§ **Work task**
Every line from the start of the records below to the line containing "The image size is (1920, 1080)." should be retyped exactly, that line included, and no others.

§ **Record excerpts**

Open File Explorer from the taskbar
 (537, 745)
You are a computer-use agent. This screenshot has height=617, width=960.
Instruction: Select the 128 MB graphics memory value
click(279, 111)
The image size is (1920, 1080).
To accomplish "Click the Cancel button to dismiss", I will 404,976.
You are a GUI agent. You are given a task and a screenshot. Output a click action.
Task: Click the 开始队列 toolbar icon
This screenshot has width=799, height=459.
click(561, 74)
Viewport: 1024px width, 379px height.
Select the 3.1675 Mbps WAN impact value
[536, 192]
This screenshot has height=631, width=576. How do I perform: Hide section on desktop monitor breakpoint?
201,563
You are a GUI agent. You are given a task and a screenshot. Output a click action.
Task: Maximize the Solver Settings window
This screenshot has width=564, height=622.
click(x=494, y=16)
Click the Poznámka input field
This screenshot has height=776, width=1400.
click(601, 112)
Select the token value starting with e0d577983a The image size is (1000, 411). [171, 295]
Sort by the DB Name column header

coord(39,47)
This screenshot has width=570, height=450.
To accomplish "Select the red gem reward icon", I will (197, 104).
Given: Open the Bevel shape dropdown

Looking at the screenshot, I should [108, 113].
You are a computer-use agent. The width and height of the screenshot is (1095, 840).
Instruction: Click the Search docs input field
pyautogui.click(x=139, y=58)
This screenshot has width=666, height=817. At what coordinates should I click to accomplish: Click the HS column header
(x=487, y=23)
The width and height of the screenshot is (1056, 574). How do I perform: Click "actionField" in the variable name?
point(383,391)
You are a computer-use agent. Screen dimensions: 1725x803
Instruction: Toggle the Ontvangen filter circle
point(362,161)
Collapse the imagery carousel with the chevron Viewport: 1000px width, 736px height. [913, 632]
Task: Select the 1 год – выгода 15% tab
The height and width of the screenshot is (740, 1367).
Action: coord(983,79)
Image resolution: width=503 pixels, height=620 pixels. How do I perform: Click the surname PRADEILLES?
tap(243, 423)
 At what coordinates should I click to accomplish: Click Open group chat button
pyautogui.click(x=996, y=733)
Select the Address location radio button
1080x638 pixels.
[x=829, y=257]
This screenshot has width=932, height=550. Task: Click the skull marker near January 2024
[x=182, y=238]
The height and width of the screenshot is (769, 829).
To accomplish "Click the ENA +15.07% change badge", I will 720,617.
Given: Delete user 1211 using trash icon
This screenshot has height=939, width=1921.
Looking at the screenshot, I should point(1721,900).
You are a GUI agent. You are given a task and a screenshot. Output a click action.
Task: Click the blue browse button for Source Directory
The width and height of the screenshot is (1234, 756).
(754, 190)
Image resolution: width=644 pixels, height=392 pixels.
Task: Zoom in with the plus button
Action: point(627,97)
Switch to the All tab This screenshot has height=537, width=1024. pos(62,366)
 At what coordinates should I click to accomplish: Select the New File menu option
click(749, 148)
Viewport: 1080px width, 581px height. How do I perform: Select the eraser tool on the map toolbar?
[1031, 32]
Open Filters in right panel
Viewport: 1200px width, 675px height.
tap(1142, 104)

§ **Expected answer**
Open File Explorer from the taskbar
 (537, 745)
You are a computer-use agent. This screenshot has height=617, width=960.
Instruction: Select the 128 MB graphics memory value
click(279, 111)
The image size is (1920, 1080).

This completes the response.